A pedra fundamental da prática é uma apreciação plena do presente. Ela inclui o reconhecimento de que as coisas
mais maravilhosas que temos na vida acontecem somente se estamos no
momento presente. Para surgir a amizade, a alegria, a generosidade, a
compaixão e a apreciação da beleza, precisamos nos permitir o momento e a
presença para estarmos conscientes.
Apreciar o momento presente envolve aprender que o momento presente é
confiável se estivermos presentes para ele. Se pudermos estar
inteiramente conscientes e não-reativos ao que está acontecendo no
presente, aprenderemos a responder apropriadamente.
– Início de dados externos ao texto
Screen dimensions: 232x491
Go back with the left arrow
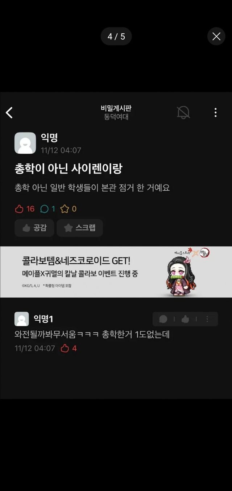(x=9, y=113)
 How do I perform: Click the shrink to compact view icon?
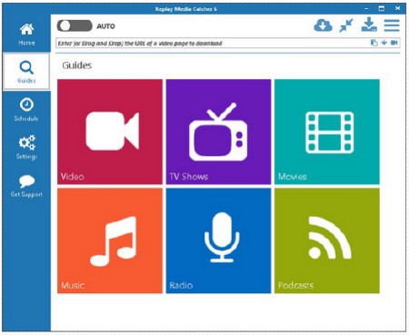tap(346, 25)

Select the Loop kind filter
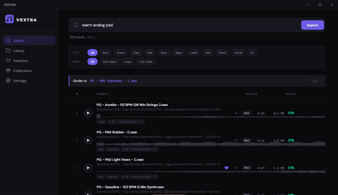[128, 62]
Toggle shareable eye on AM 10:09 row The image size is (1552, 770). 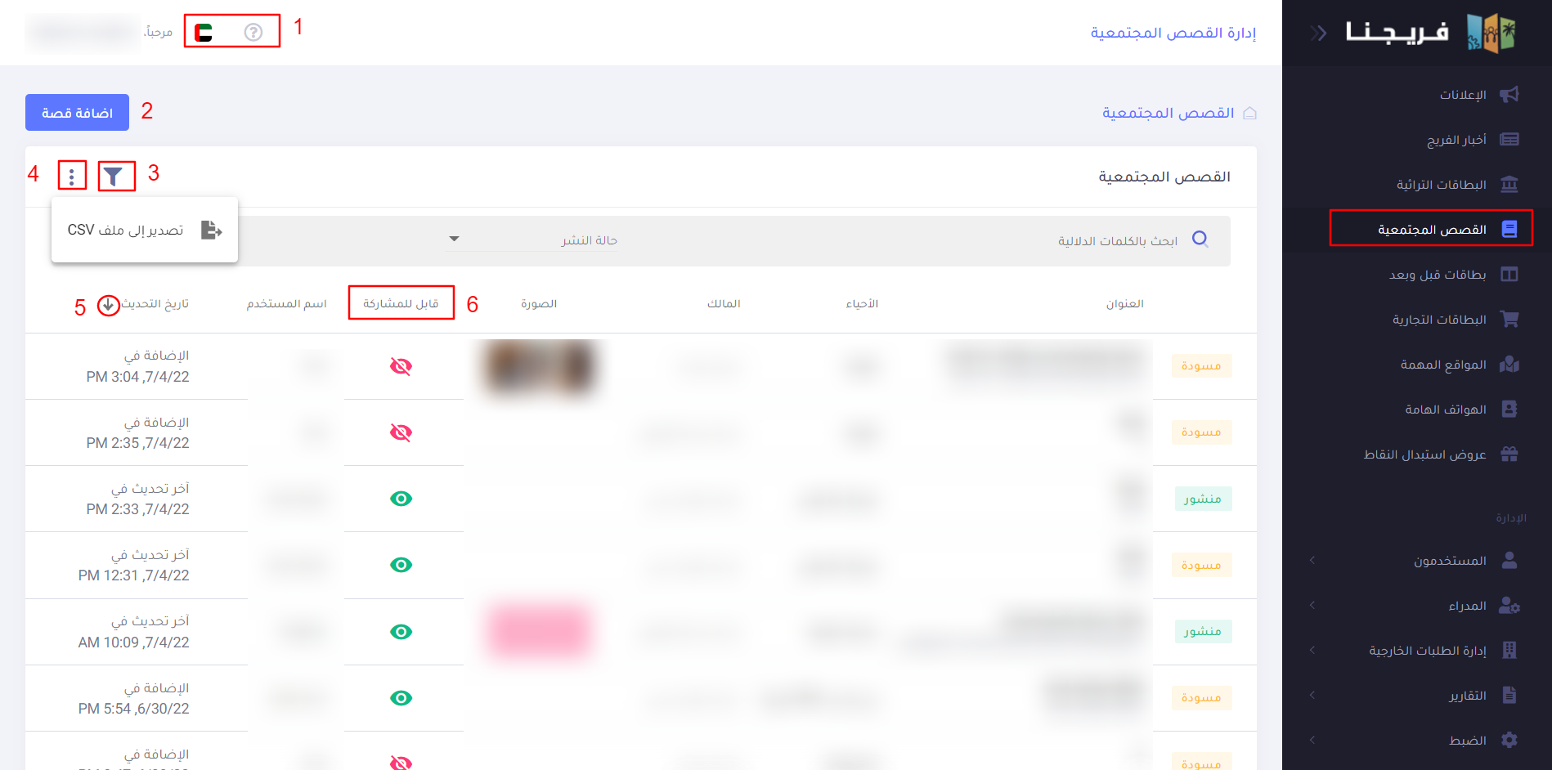coord(401,632)
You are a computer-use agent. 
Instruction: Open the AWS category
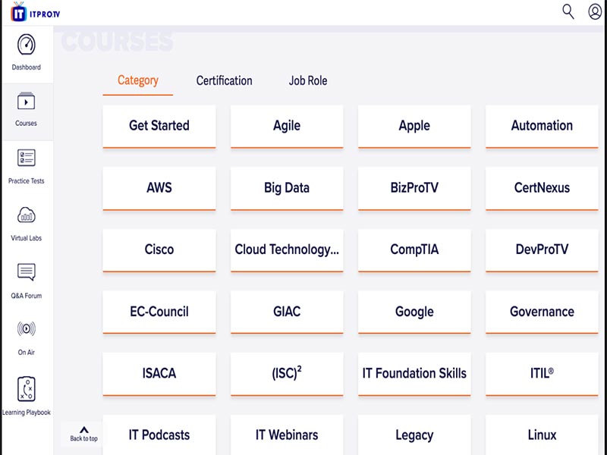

Ter a apreciação e a confiança não é sempre fácil. Parte da prática é descobrir o que nos impede de confiar e apreciar o momento
presente. Qual é nossa real frustração, o que é nossa resistência, o que
é nosso sofrimento, o que é nossa desconfiança? Quando esses estão
atuando, o trabalho da vigilância é reconhecê-los claramente e então
contê-los sem julgamento com nossa consciência.
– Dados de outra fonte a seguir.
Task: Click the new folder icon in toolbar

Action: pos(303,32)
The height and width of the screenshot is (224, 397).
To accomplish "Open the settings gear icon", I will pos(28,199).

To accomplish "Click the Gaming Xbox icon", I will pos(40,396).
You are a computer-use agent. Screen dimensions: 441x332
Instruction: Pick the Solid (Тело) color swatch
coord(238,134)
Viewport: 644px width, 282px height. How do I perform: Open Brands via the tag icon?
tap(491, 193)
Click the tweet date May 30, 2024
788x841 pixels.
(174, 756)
Os ensinos sugerem que quando encontramos o objeto que nos
impede de apreciar o presente, que nos impede de confiar, a coisa exata
que nos causa sofrimento, esta é uma porta à liberdade, ao despertar.
Aprendemos a viver com abertura e confiança ao invés de com uma
autoimagem e toda a autocrítica, aversão e orgulho que possam vir com
ela. Na prática da vigilância, nenhuma humanidade é negada. Nós estamos
descobrindo uma maneira de estar presente a tudo – nossa completa
humanidade – assim tudo se torna uma porta à liberdade, à compaixão e a
nós mesmos”.
tradução: Patricia Gurgel Segrillo
revisão: Ricardo Sasaki
* A meditação do insight ou Vipassanā é um dos ensinos centrais do Buddha. Permaneceu como uma prática viva por 2500 anos. A palavra Vipassanā significa literalmente “ver com clareza”. O livro do prof. Gil Fronsdal “Tocar o Coração do Assunto”, trata sobre a prática da "observação vigilante".